Yes, these days in January can get me down but not out.  I fight every day not to give into its gloom. I do not listen to the horrible news of the day and ignore the people who enjoy negativity. Some days will be good, and others not as good, but none will be bad as long as I am still kicking.

I am baking this afternoon.  Sugar always makes me happy.

Tuesday, January 8, 2013

Cry Me A River

Christmas is packed up and put away and I am doing OK.


Buddy Crying Clip ArtI admit it, I love sad chick flicks.  Just thinking about Beaches, Fried Green Tomatoes, Steel Magnolias, and the queen of them all, The Notebook,  makes me misty-eyed.  Yeah, there is nothing like a good cry, especially when you are sharing the moment with women who understand your joy of  pain.  My daughters were wonderful to have around when re-watching one of these movies.  We would get out our boxes of tissues and bawl together.  It was a good bonding experience and wiping our noses in sync were tender moments I will treasure forever.

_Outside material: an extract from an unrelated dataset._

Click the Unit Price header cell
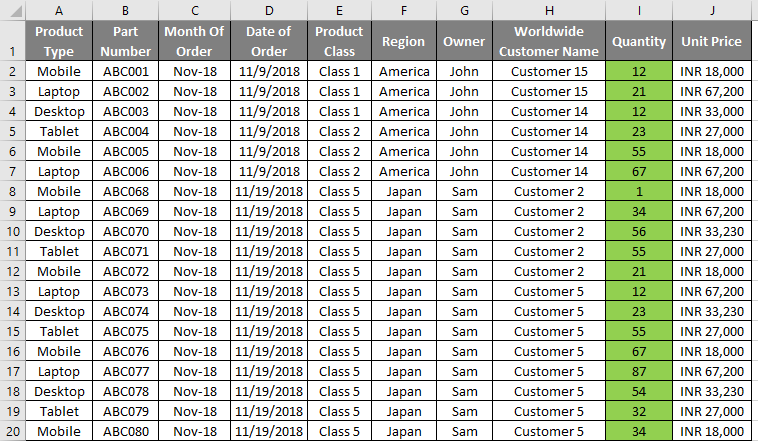pos(712,41)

Yesterday, with my dear friend Barbara, I went to see Les Miserables.  Tears started flowing within five minutes and it got better and better every minute after.  Though the movie was l-o-n-g, I loved and wept through it all.  I have to say I have seen numerous adaptations of this story and have enjoyed them all.  The book speaks to my liberal heart and the injustices I see in this world, but the marvelous, poignant music and exceptional acting in this film stole my heart.  It was worth sitting in a theater seat for 2 hours and 38 minutes with my legs cramping up and my butt getting sore.  It was a beautiful movie and I cried my eyes out.  Oh, happy day!